Alıştırmalar:
A – İslam dünyasındaki değişime dair analizden "ULUSAL SAĞ, SÖMÜRGE" ile "uzaklaşmasını ifade ediyor." arasındaki bölümü, bu ifadeler de dahil olmak üzere çoğaltın.
B – İslam dünyasındaki değişime dair analize göre Suudi Arabistan, Kuveyt ve benzeri ülkelerde kraliyet ailesi içinde yaşanan taht değişimleri neden neredeyse duyulmamaktadır? Bir ila üç cümleyle açıklayınız.
C – İslam dünyasındaki değişime dair analizi, gösterilen son cümlenin ardından ileriye taşıyınız.

Alıştırma Metni:
——

ABDULKADİR TURAN / ANALİZ
İslam dünyası, “menfi istikrar” ile “özsüz değişim”in pençesinde. Suudi, Kuveyt, Bahreyn, Katar ve Birleşik Arap Emirliklerinde onlarca yıldır siyasi hayat yerinde sayıyor. Zaman zaman kraliyet ailesi içinde yaşanan taht değişimi neredeyse duyulmuyor. Değişim, anlamsız olduğundan ses getirmiyor.
Mısır, Irak, Yemen gibi ülkelerde ise değişim yaşanıyor; ama bu değişim, öze taşınmıyor. Değişim, o ülkelerdeki rejimlerin halka bakan yüzüne yansımıyor; o ülkelerde kabuk değişiyor, öz yerinde kalıyor.
Mısır’da Sisi’nin Hüsnü Mübarek’ten; Yemen’de yeni yönetimin Ali Abdullah Salih’ten farkı yok. Irak’ta ise bizzat, mezhepçilik taassubuna asla müptela olmayan, hatta onu yıllarca Saddam rejimine karşı muhafaza eden İslamî kesimlerin tanıklığıyla Nuri Maliki’nin Saddam’dan farkı hissedilmiyor.
Tablo şaşırtıcı: Hüsnü Mübarek; hayatı modern, karısı açık, çağdaş kadın konferanslarının önde gelenlerinden, kendisi ve çocukları eğlencelerin müptelası bir ulusal solcu... General Abdulfettah El Sisi; gençliğinden beri namazında niyazında bilinen, hanımı, kızları örtülü ve hatta bir kızı peçeli bir Selefi... Ama siyasi görünümleri aynı...
Saddam Hüseyin; hayatı modern, karısı açık, kızları çağdaş bir yaşam içinde, kendisi ve çocukları modern eğlencelerin müptelası bir ulusal solcu... Nuri El Maliki; dedesi Muhammed Hasan, İngiltere sömürgesi Irak’ta Kral Faysal’ın eğitim bakanı olsa da kendisi geçmişte İslamî davayı benimsemiş, İslamî endişeye sahip ve İslamî bir mücadele yürüten Dava Partisi’nin önde gelen bir lideri... Ancak Sünni’sinden Şii’sine pek çok Iraklı Müslümana göre onun yönetiminin halka bakan yüzünde ve milliyetçiliğinde Saddam’dan bir farkı yok...
Bu tablo anlaşılabilirse Türkiye dâhil İslam dünyasının değişime açık bırakılan ülkelerinde yeni dönemde nasıl bir iktidarın hedeflendiği anlaşılabilir.
ULUSAL SAĞ, SÖMÜRGE YANLISI MİLLİYETÇİLİĞİ BENİMSİYOR
Batı’daki milliyetçilikle İslam dünyasındaki milliyetçilik bir değildir. Batı’daki milliyetçilik,
1. İlk dönemde, Papa’nın siyasi etkinliğinden ayrılmayı; dolayısıyla siyasi birlik anlamında Katolik ümmetinden kopmayı,
2. Sonraki dönemde her ulusun bağımsız bir devlete sahip olmasını, bu kapsamda Doğu Avrupa toplumlarının önce
Osmanlı Devleti, sonra Sovyet Rusya egemenliğinden uzaklaşmasını ifade ediyor.

——

Sağlanan Veriler:

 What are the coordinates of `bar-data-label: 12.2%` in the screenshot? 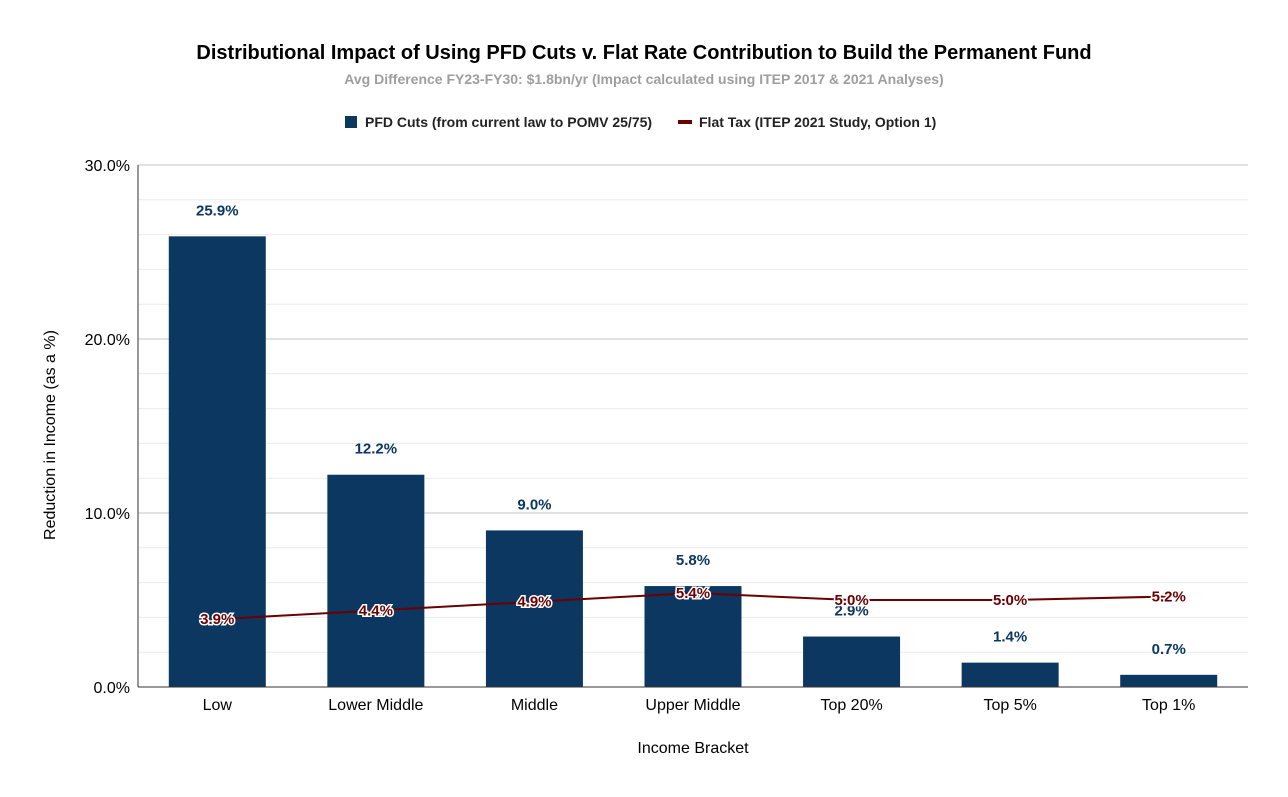 It's located at (376, 450).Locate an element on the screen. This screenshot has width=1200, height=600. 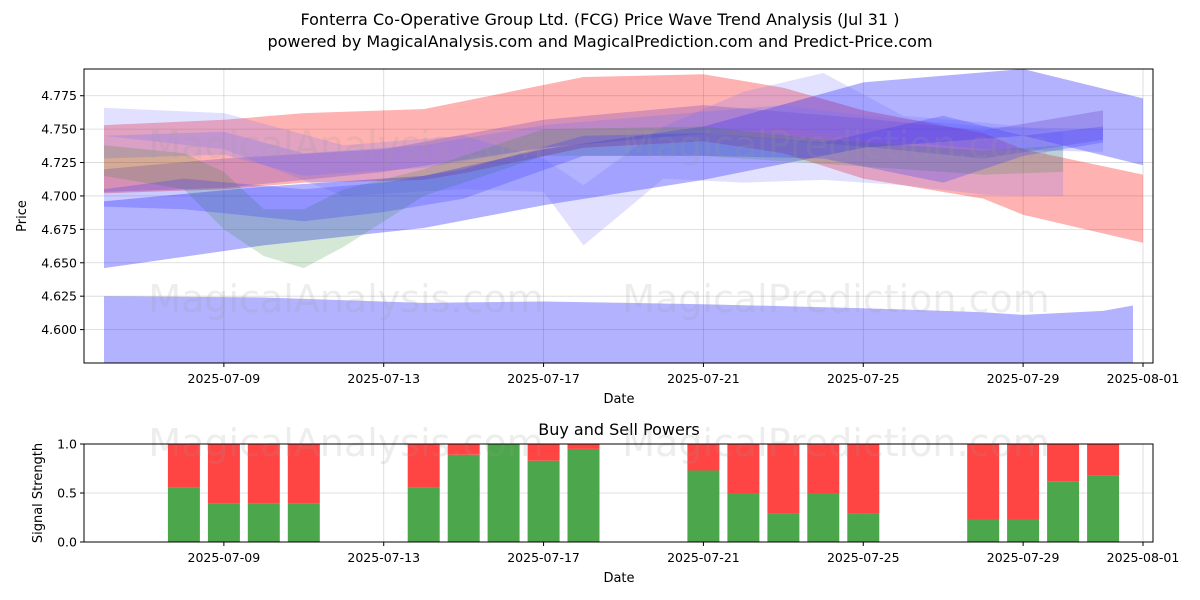
price-band-8: blue band 2 is located at coordinates (604, 168).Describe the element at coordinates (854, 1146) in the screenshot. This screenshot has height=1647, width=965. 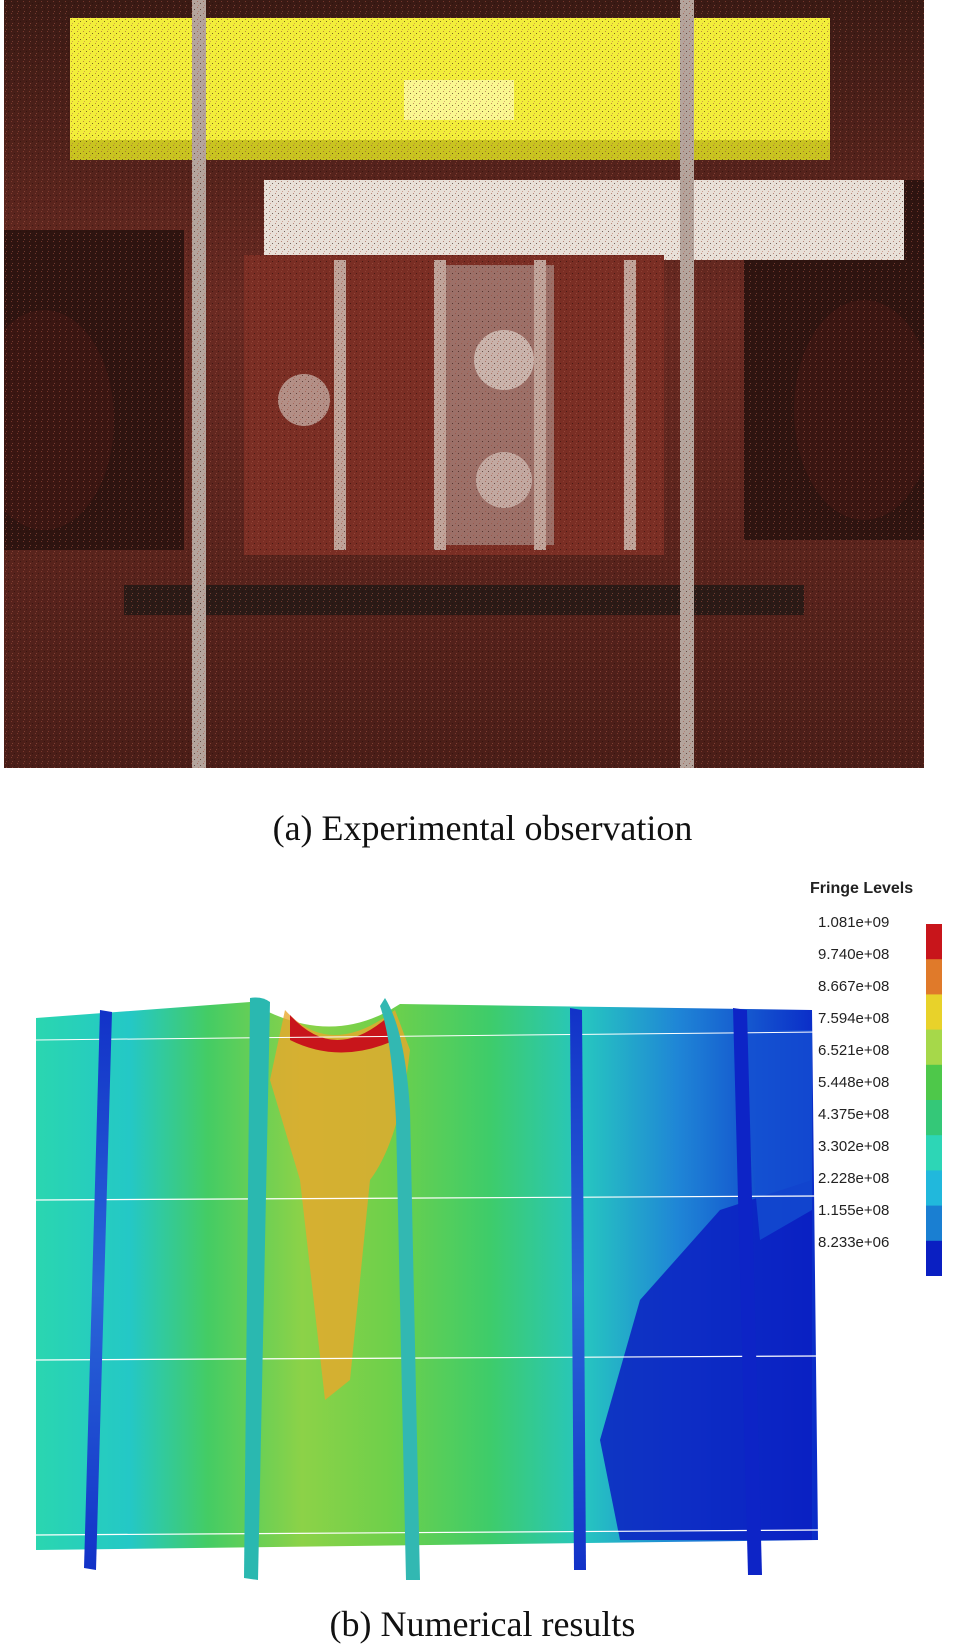
I see `legend-level: 3.302e+08` at that location.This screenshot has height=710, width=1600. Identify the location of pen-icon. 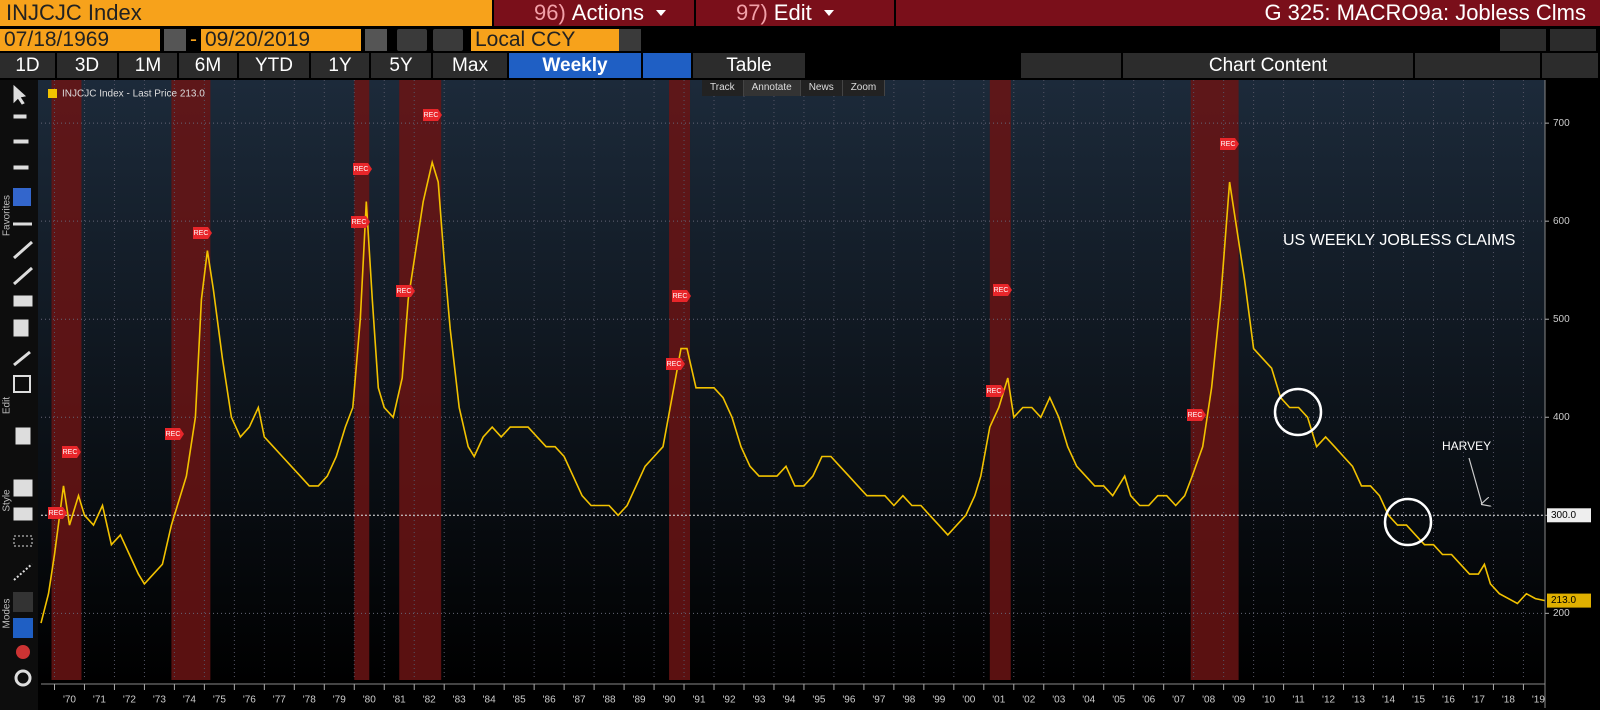
(20, 116).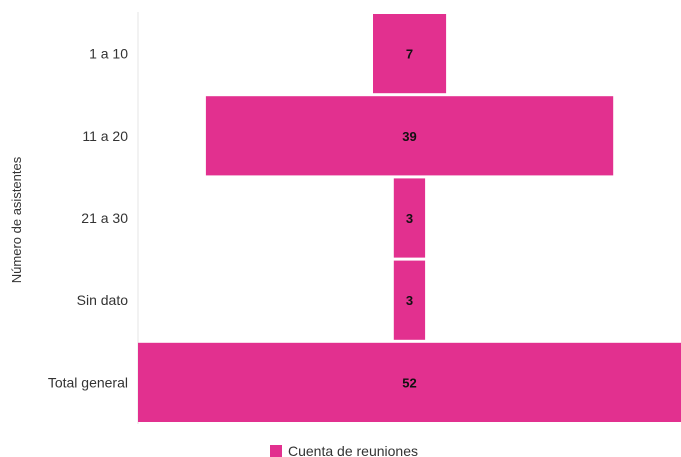 This screenshot has width=681, height=457. Describe the element at coordinates (353, 450) in the screenshot. I see `legend-label-cuenta-de-reuniones: Cuenta de reuniones` at that location.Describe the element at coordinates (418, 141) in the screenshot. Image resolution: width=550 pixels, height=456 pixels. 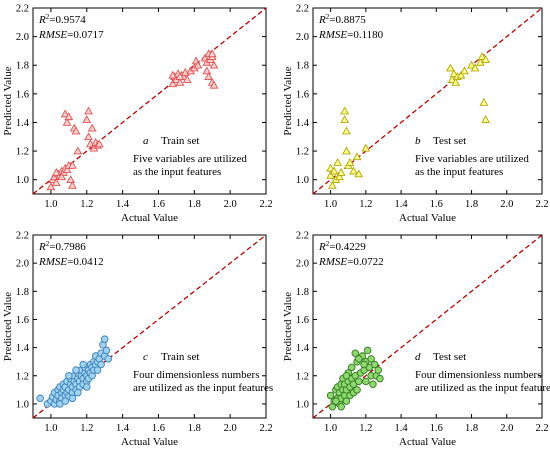
I see `panel-letter: b` at that location.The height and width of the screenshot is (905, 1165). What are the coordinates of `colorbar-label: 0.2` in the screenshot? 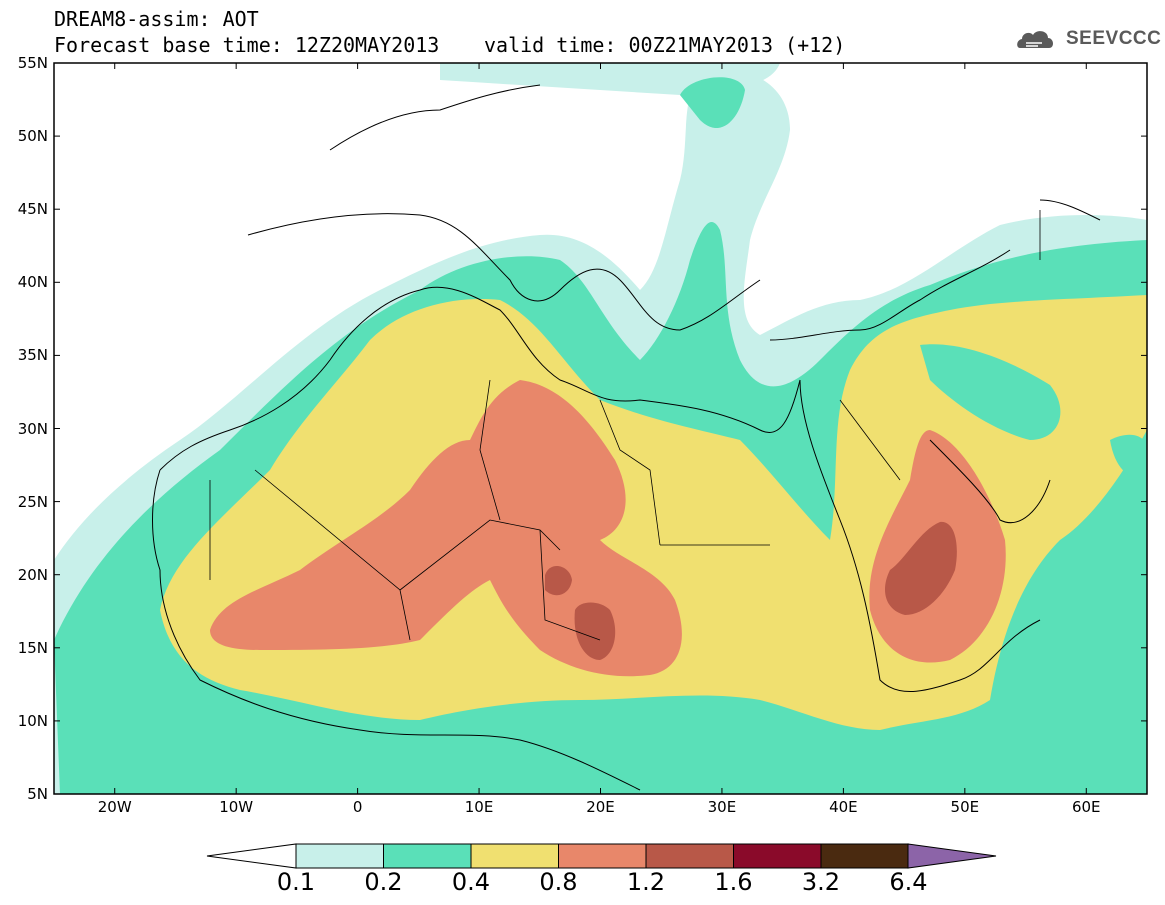 It's located at (384, 882).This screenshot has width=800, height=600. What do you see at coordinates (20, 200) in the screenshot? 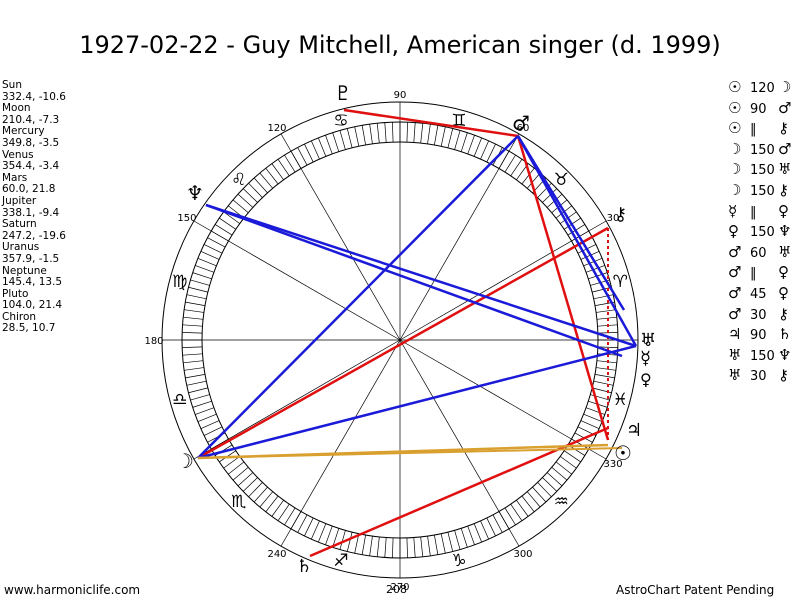
I see `planet-name: Jupiter` at bounding box center [20, 200].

——

Cevap Listesi:
A –
ULUSAL SAĞ, SÖMÜRGE YANLISI MİLLİYETÇİLİĞİ BENİMSİYOR
Batı’daki milliyetçilikle İslam dünyasındaki milliyetçilik bir değildir. Batı’daki milliyetçilik,
1. İlk dönemde, Papa’nın siyasi etkinliğinden ayrılmayı; dolayısıyla siyasi birlik anlamında Katolik ümmetinden kopmayı,
2. Sonraki dönemde her ulusun bağımsız bir devlete sahip olmasını, bu kapsamda Doğu Avrupa toplumlarının önce
Osmanlı Devleti, sonra Sovyet Rusya egemenliğinden uzaklaşmasını ifade ediyor.

B – Analize göre bu değişim anlamsız olduğu için ses getirmemektedir. Bu ülkelerde siyasi hayat onlarca yıldır yerinde saymaktadır.

C –
Gandhi’nin Hindistan’ında ve Güney Amerika’da da milliyetçilik, sömürgeciliğe karşı gelişen halk tepkisinin örgütlenmesini anlatır.
İslam dünyasında ise tam tersine milliyetçilik “Batı’nın şerrinden korunma” adına Batı’ya bağımlılığı, Batı’nın emrine girmeyi, Batı hesabına iradesini tatil etmeyi ifade eder. İslam dünyasının Batı’ya en bağımlı kesimleri, İslam dünyasının en milliyetçi kesimleridir.
Bu teze “Öyle mi gerçekten?” dedirten, İslam dünyasında geleneksel sağ ile ulusal sağın karıştırılmasıdır. Daha doğrusu, Batı kaynaklı milliyetçiliğin ürünü olan ulusal sağın, geleneksel sağ kisvesine bürünmesi ve kendisini o kisve altında kabul ettirmesidir.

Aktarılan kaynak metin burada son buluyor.